Heinz, thank you for your reply. dmc v3.34 is a C99 conformed compiler with IEC 60559 support according to macros __STDC_VERSION__(199901) and __STDC_IEC_559__. Types float and double are respectively single and double precision types from IEC 60559(Binary floating-point arithmetic for microprocessor systems, second edition). The floating-point standard is independent of the hardware. According to C99 the maximum representable number for type float is FLT_MAX = 3.40282347E+38, for type double is DBL_MAX = 1.7976931348623157E+308. Type double is subset of type long double, which is compiler dependent(for dmc v3.34 long double contain 80 bits). The same code compiled with gcc v3.2.3 (mingw special 20030504-1) return reasonable results for functions cos and cosf(the recent version of MinGW gcc doesn't support properly displaying of long double type thru printf function). The software that I develop depend on precision C99 floating-point arithmetic. Regards, Steve "Heinz Saathoff" <hsaat bre.ipnet.de> wrote in message news:MPG.194952a884bb81f79896bc news.digitalmars.com...Steve Hall schrieb...include <math.h> #include <stdio.h> int main() { float vf = 7.7915e19; double vd = 7.7915e19; long double vl = 7.7915e19; printf("cosf(%lg) = %lg\n", vf, cosf(vf)); printf("cos(%lg) = %lg\n", vd, cos(vd)); printf("cosl(%Lg) = %Lg", vl, cosl(vl)); return 0; } The output is: cosf(7.7915e+19) = 7.7915e+19 cos(7.7915e+19) = 7.7915e+19 cosl(7.7915e+19) = 7.7915e+19 The used compiler is Digital Mars Compiler v8.34.

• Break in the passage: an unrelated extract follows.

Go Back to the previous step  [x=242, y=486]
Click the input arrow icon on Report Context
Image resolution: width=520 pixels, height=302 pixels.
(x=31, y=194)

1. Why use such a huge number as argument to cos? 2. My old 486 Processor handbook tells me that the argument range is abs(arg) < 2^63 2^63 = 9.2233e+18 I would assume this is also valid for the pentiom family? So your argument is already out of range for the numeric coprozessor. When the coprocessor exception is ignored (as is with DM) then the argument on FPU stack isn't changed and you get back the argument unmodified. - Heinz

Jun 05 2003

In article <bbnl8t$2g9$1 digitaldaemon.com>, Steve Hall says...The same code compiled with gcc v3.2.3 (mingw special 20030504-1) return reasonable results for functions cos and cosf(the recent version of MinGW gcc doesn't support properly displaying of long double type thru printf function).

gcc may return a "reasonable"-looking result for cos and cosf, but that result is totally meaningless. The FPU is rejecting your calculation for good reason. If you start with, float vf = 7.7915e19; and subtract a multiple of 2*pi (=m) such that 0 <= vf - (m*2*pi) < 2*pi, all you are really left with is just random rounding error garbage. If you try to calculate (vf) - (vf - 1); do you really get 1? Maybe with 80 bits of precision; otherwise I don't think so.The software that I develop depend on precision C99 floating-point arithmetic.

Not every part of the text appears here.